====== EXCERPT PROVIDED ======

[Pre-RFC] Add a new offset_of macro to core::mem

That sounds like a somewhat backward way of introducing fields in traits and I don't see the benefits of such a solution in comparison to a truly builtin one. In fact, this course of action scares me a bit. The power that this intrinsic provides feels far too great, and I fear that it will lead to more and more diverse UB from user crates that use it in subtly wrong ways than the UB it removes from the existing macro crates, which could also be removed without adding a whole new intrinsic.

This is partially due to the inexpressive return type of usize but also the string parameter. When was the last time a stringly-typed api was the best solution? If reflection is wanted it should be done properly, and if we don't want it then the feature should be carefully designed such that it does suggestively offer the opportunity. And sure, one shouldn't rely on the value of a const function for correctness or compilation but reality teaches us otherwise.

To bring in what Swift has in this area for comparison:

Via the MemoryLayout stdlib type, Swift provides the function offset(of key: PartialKeyPath<T>) -> Int? which provides access to the byte offset from a pointer to T to the property referenced by the keypath, or .none if the property is not stored trivially (e.g. computed, indirect, or overlaps other properties).
Note that causing this function to return .none is not considered a semver major change, because whether a property is stored is not otherwise breaking.


Regarding privacy, Swift considers giving out a keypath to a private property to not break privacy because only someone with access to the property can make a keypath to it, and therefore, passing a keypath to someone gives them the right to get/modify the property with the same rights as the one who created the keypath.

3 Likes

If we get some way to do offset_of, then fields in traits could be implemented on top of it. Therefore there will be insufficient motivation to do the built in solution proposed in the RFC.

This intrinsic (if it is implemented as an intrinsic) could be wrapped in a macro that creates the necessary field type that is compatible with the fields in traits RFC. So it is possible to create a safe api around offset_of. This way, there should be less overall UB.

This is likely going to be implemented as an intrinsic, so that string parameter will be checked at compile time. So no big loss there. (bug a stringly typed api does feel icky to me)

I agree here, offset_of seems like a bad way to do reflection and better ways exist (such as the fields in traits RFC).

Just a reminder: though the intrinsic has been mentioned as offset_of<T>(&str), it would require a const-evaluable string as input, like the simd intrinsics that require literal integer arguments.

This could be exposed as either offset_of<T>(const &str) via magic, offset_of<T, const &str>(), or even only available as offset_of!($:type, $:ident). There’s no intent to use a dynamic string for runtime reflection with this intrinsic.

1 Like

Not as far as I can see, or at least no with the clarity and conciseness I would expect from a part of the type system of the language. A major portion of the new trait-kind is for unsafe information the compiler can rely upon and how can a user-crate define a wrapper providing these assertions? Also, there is interaction with borrow checking due to disjoint fields assertion that is simply not possible to provide semantically in current Rust (though I'd be glad to be proven wrong here). From what I could gather, this was one important motivation behind the proposal.

====== DATA ======

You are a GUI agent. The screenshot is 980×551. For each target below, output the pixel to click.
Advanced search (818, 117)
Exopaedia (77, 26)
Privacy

======

EXERCISES:
1. Print the passage of the offset_of thread from "This is likely" to "in traits RFC).".
2. List every form the offset_of thread suggests the intrinsic could be exposed as.
3. Extend the offset_of thread past its last post.
The lines have nothing to do with any of this.

ANSWERS IN ORDER:
1.
This is likely going to be implemented as an intrinsic, so that string parameter will be checked at compile time. So no big loss there. (bug a stringly typed api does feel icky to me)

I agree here, offset_of seems like a bad way to do reflection and better ways exist (such as the fields in traits RFC).

2.
- offset_of<T>(const &str) via magic
- offset_of<T, const &str>()
- offset_of!($:type, $:ident)

3.
I do not see how this conclusion follows from the claim. There is less UB if it replaces code that is currently UB with code that does not exhibit it, and if it does not facilitate additional new code that is UB. From my point of view none of these are true for an offset_of-intrinsic. The outer interface of offset_of should not be unsafe and hence I do not get what you meant with creating a safe api around offset_of. Code that wrongly uses field offset currently will continue to have UB even with the intrinsic; the current crate solution returns correct results (when the compiler doesn't exploit the UB which it seldomly seems to do atm).

There is UB within the offset_of macro crates, the most popular determines the offset subtracts pointers into uninitialized memory, and relies on pointer projection to fields of struct-pointers. But the main UB here (invalid references) needs to be fixed regardless of offset_of since it is also used for initializing structs. If it is fixed, the macro could be written without UB (at least @RalfJung made it sound like it could) and not require any intrinsic. From this point of view, the new intrinsic wouldn't fix anything that is not already necessarily being fixed and offset_of! can not fix this since it requires changing language semantics of operations on pointers themselves. (For other readers, note that offset_of having a return type other than usize could provide pointer field projection. This but that is basically Generic pointer to field proposal in a nutshell already mentioned above).

So overall this proposes to add a powerful intrinsic with unprecendented interface and unclear effects on the rest of the language, removes only one instance of UB (the internal implementation of offset_of) whose existance is only incidentally related to the motiviation of the proposal. And its interface offers no signifcant ergonomic benefits for its usage of initialization, still requiring multiple unsafe pointer casts and manual unsafe offsetting (all prone to new UB).

To add on to this, there is also the raw reference RFC which would allow offset_of to be written without UB This would also make Generic pointer to field redundant. Now, there will be some changes to the api described by Generic pointer to field, but overall it should remain the same.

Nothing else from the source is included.